Lyne Chardonnet(1943-1980)
- Actress
One could have thought Lyne Chardonnet had been blessed by the gods and
would live a long successful happy life. For she really had everything
to make it. A wasp-waisted blond-haired girl of radiant beauty, with a
good drama training, she should have become a movie star and she would
have been one if she had been born twenty years before, that is before
the French New Wave set new standards, when ingénues like her were
still in demand. Well, she WAS given one or two parts which gave her
the opportunity to shine, such as the Jacotte she nicely portrayed in
Michel Deville's elegant 'Benjamin' alongside Pierre Clémenti as virgin
Benjamin and Michel Piccoli as his mentor (1967), or tragic Marie
Vetsera's younger sister in Terence Young's version of 'Mayerling'
(1968). However, despite this encouraging debut, roles soon dwindled to
next to nothing: a few brief appearances as a blond hostess, a blond
secretary or even as a (blond?) nun! Lyne Chardonnet sure deserved
better. She had born in Paris in the last years of World War II to a
fakir, Léopold Chardonnet, and his wife, Ellen Shapiro, of Irish
origin. At the age of five, Lyne was already taking dancing lessons.

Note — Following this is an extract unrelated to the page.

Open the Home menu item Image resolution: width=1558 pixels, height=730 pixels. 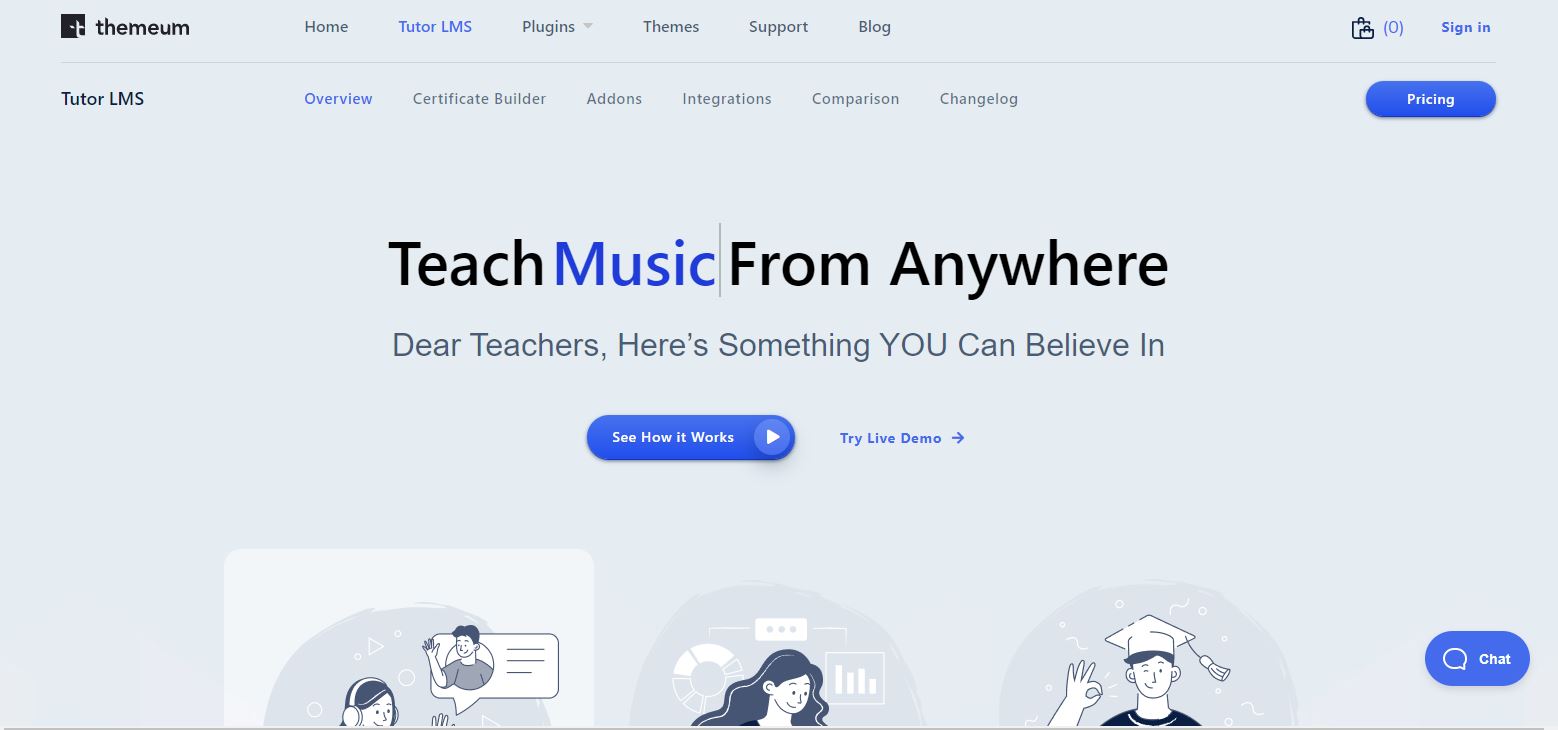point(326,27)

After graduating from high school she studied drama at the
Conservatoire de Paris, with prestigious teachers
(Henri Rollan,
Fernand Ledoux and
Robert Manuel). She left the place
equipped with a classic comedy and a modern comedy prize. She started
her acting career in 1965 in front of the cameras of Alain Resnais, for
whom she played a role she would later have to repeat over and over
again, that of the pretty blonde. From then on she was busy working
hard in the movies, on television (her best part being Herminie in the
series 'Les gens de Mogador') and at the theater (where contrary to the
cinema, she was always given rewarding parts in plays by Musset,
Rostand, Labiche and many others). She married twice, once (very very
briefly) with Paul-Loup Sulitzer, the best-seller writer, and the
second time (more happily) with writer-actor-director Jacques Cortal.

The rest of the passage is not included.